Las transformaciones debían implementarse en el marco de un enfoque de género que, si bien se valora por darle espacio a la diversidad, es difícil de operacionalizar para las empresas. Una pregunta frecuente en nuestras charlas era justamente ¿pero qué es el enfoque de género? Esto ocurre porque la norma lo recomienda pero no lo explica, lo que genera más incertidumbre que adhesión. En nuestra experiencia, las organizaciones que han logrado llevar el enfoque de género a la práctica y lo han visibilizado son las que han tenido mejores resultados. 

Para ello es necesario observar, analizar y promover transformaciones de conductas concretas presentes en las culturas organizacionales. Nos encontrábamos, por ejemplo, con espacios en los que estaba normalizado un menor pago a mujeres que ocupaban los mismos cargos de jefatura que hombres o lugares donde se facilitaban los permisos para ejercer labores de cuidado a mujeres y no a hombres en similares condiciones. 
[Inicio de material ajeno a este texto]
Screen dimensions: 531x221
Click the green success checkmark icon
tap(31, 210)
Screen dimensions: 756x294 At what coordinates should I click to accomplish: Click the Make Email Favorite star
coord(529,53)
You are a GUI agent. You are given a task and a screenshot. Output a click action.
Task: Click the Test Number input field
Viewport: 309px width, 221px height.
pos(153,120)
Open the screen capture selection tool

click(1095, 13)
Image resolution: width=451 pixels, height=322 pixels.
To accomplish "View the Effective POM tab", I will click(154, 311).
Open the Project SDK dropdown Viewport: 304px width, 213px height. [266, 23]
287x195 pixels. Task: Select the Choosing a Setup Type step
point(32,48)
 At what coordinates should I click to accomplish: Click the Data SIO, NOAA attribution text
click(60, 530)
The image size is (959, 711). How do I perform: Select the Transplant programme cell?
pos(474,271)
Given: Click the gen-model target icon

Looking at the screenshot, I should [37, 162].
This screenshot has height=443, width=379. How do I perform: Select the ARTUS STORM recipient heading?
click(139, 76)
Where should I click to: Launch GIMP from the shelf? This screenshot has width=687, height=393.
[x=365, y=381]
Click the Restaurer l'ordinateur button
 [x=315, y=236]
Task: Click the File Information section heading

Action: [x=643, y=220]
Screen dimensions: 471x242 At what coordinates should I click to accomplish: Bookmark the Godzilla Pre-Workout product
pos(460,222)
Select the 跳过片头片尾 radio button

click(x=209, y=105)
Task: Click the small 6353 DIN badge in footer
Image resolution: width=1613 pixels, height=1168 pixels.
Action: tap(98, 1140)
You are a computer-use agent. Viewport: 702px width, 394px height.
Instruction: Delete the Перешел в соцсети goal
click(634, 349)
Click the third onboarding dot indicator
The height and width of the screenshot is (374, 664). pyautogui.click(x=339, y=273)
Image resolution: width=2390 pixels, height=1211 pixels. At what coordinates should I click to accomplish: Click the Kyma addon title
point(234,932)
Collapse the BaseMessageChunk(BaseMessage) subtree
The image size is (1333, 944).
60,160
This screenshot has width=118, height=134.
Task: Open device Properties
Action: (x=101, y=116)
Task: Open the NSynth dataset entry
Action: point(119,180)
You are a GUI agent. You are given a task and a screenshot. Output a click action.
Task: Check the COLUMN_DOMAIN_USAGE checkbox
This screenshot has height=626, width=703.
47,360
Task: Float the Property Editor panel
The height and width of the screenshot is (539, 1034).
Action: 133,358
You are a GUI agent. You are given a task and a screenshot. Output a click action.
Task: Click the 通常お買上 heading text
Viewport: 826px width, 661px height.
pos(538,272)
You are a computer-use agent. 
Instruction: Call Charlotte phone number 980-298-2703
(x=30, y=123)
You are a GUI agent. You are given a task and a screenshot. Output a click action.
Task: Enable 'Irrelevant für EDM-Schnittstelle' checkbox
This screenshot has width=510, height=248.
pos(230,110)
Aprendizaje 3: canales de denuncia confiables

Las personas tienden a desconfiar de los canales de denuncia pues en el pasado las acusaciones se han filtrado, no se han tomado en cuenta, han derivado en cambios de área -e incluso ascensos- de las personas denunciadas o, peor aún, en despidos de quienes han denunciado, sin motivos aparentes. 

Con este historial, las y los participantes de nuestros talleres han puesto en evidencia que las organizaciones deben establecer mecanismos que lleven los procesos a tiempo, que protejan a quienes denuncian y que no se sigan gestionando en base a sesgos. 

Aprendizaje 4: enfoque preventivo

Poner el foco en la prevención de la violencia en las organizaciones desafía las bases mismas de sus culturas. Para ello es necesario que sus integrantes comprendan realmente en qué se sustenta la violencia y el acoso laboral.

Así, es necesaria la difusión a través de una diversidad de canales y la formación desde una mirada integral. De esta manera podemos ir construyendo una cultura preventiva con protocolos y procedimientos conocidos por todos, asignación clara de roles para saber a quién acudir en situaciones complejas y promover que se actúe antes de que ocurra la conducta violenta. 

Aprendizaje 5: difusión con sentido

El proceso de difusión también ha puesto en evidencia la desconfianza respecto a las falsas denuncias. Esto ha obligado a nuestros equipos asesores a colaborar en la definición de los límites del comportamiento, en la construcción de nuevos acuerdos laborales, en el reconocimiento del maltratado normalizado y en la promoción de cambios grupales, individuales e intergrupales.

En este desafío, las figuras de los liderazgos globales e integrales es decisiva, porque modelan con el ejemplo, dan muestras de que el cambio es posible, otorgándole legitimidad, y porque es una buena evidencia que el buen trato le corresponde a todos y todas, no sólo a la jerarquía.